■ **Source**
Maybe writing a pattern into user defined stacks can tell you which task is overwritten and maybe even by how much. On the other hand, RTX does have such a mechanism, and it is not triggered. Maybe the stacks are the ones writing one of _your_ buffers which causes entry into abort, and thus is not a stack overrun at all?
Note that it is possible to have a stack overflow while jumping past the marker the OS may use for overflow detection. When a program declares lots of auto variables, the stack may overflow but with holes not used - for example a 100char write buffer that isn't completely filled.
A simulator that explicitly keeps track of the stack pointer can detect such a stack overflow. But an OS that is limited to a single marker word can not.
And as noted - stack overflows are bad, but it is quite easy to get similar problems by having buffer overruns or using uninitialized pointers or uninitialized array indices.
Maybe ...
It's one of those Dealy linker bugs???
Dealy? Deadly! Since I'm a native german, I don't know how to handle the last post. Is there any linker bug known that I can check my linker for?
Some more background information for you: 'Use Microlib' is enabled in the target options. I do not know if it has any relevance.

■ **Data section**
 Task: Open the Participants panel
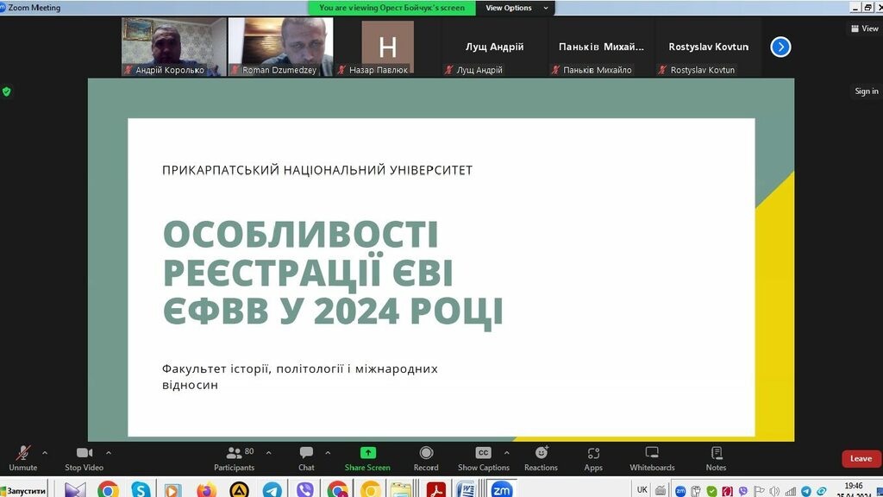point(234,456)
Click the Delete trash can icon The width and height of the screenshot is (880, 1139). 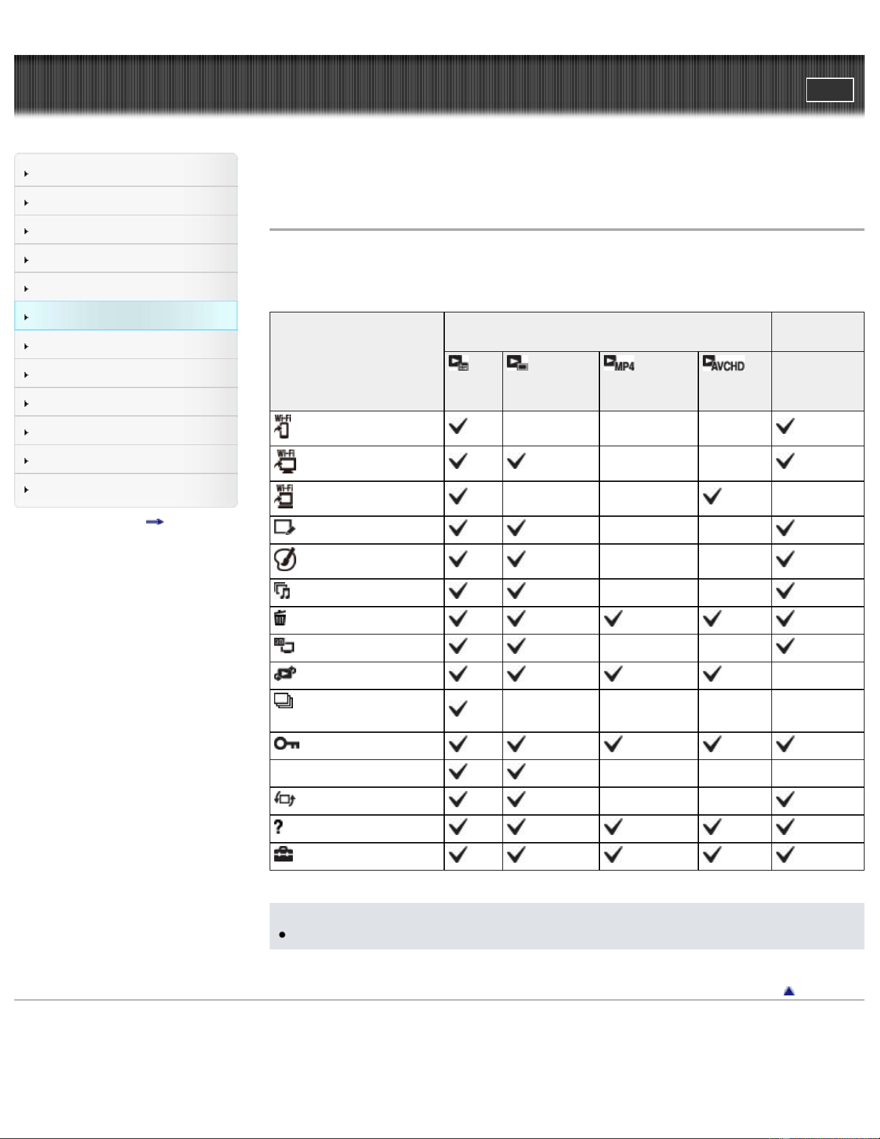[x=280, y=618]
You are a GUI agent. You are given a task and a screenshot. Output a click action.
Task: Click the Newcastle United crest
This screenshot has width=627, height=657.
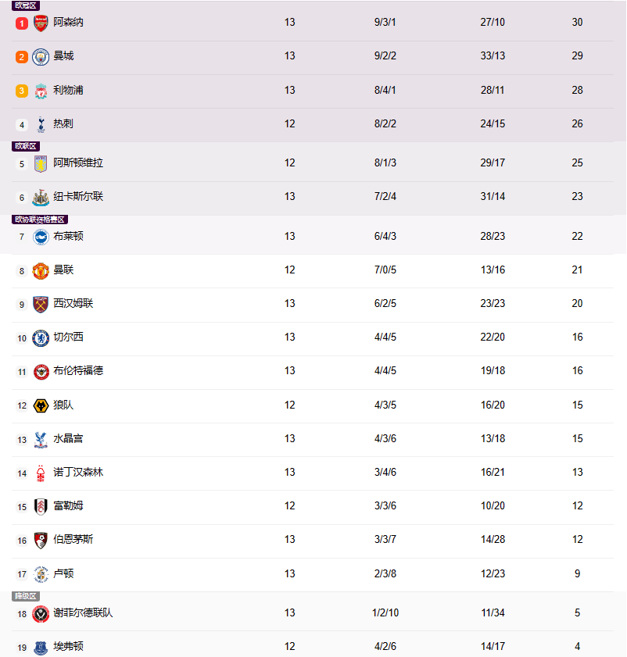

■ **Given instruction 1**
Summarize the stack overflow thread in two sentences.
■ **Given instruction 2**
Resume the stack overflow thread after its final post.

■ **Result 1**
The thread considers whether an entry into abort comes from a stack overrun, noting that RTX has an overflow mechanism that was not triggered and that a stack can overflow past an OS's single marker word, which a simulator tracking the stack pointer could detect. It also raises buffer overruns, uninitialized pointers or array indices, and a possible linker bug as other causes, and one participant adds that 'Use Microlib' is enabled in the target options.

■ **Result 2**
I really do not have any idea where to search. I spent the last hours running some debugger sessions and tried to get a fixed point to catch the error, but everytime the program behaves different. Now my program code is at the point it was this morning but it is not doing a reset any more... really no difference to the code some hours ago, but no reset occurs.
I wish I had a pro here right by my side! I am tired of this sick program.
Is there a chance to use any simulator with this ability with my program?
Hi Robert,
Please don't take that last post seriously.
The general consensus is that there are no serious bugs in the linker.
(Unless someone knows something different that they don't want to share.)
S(tunned) Steve is just bored and wants to throw gravel in the machinery by h(a)unting Tamir about a previous thread. Nothing you need to worry about.
I don't think anyone has asked yet but what is the source of the reset?
In other words what is the value of the RSID after the reset?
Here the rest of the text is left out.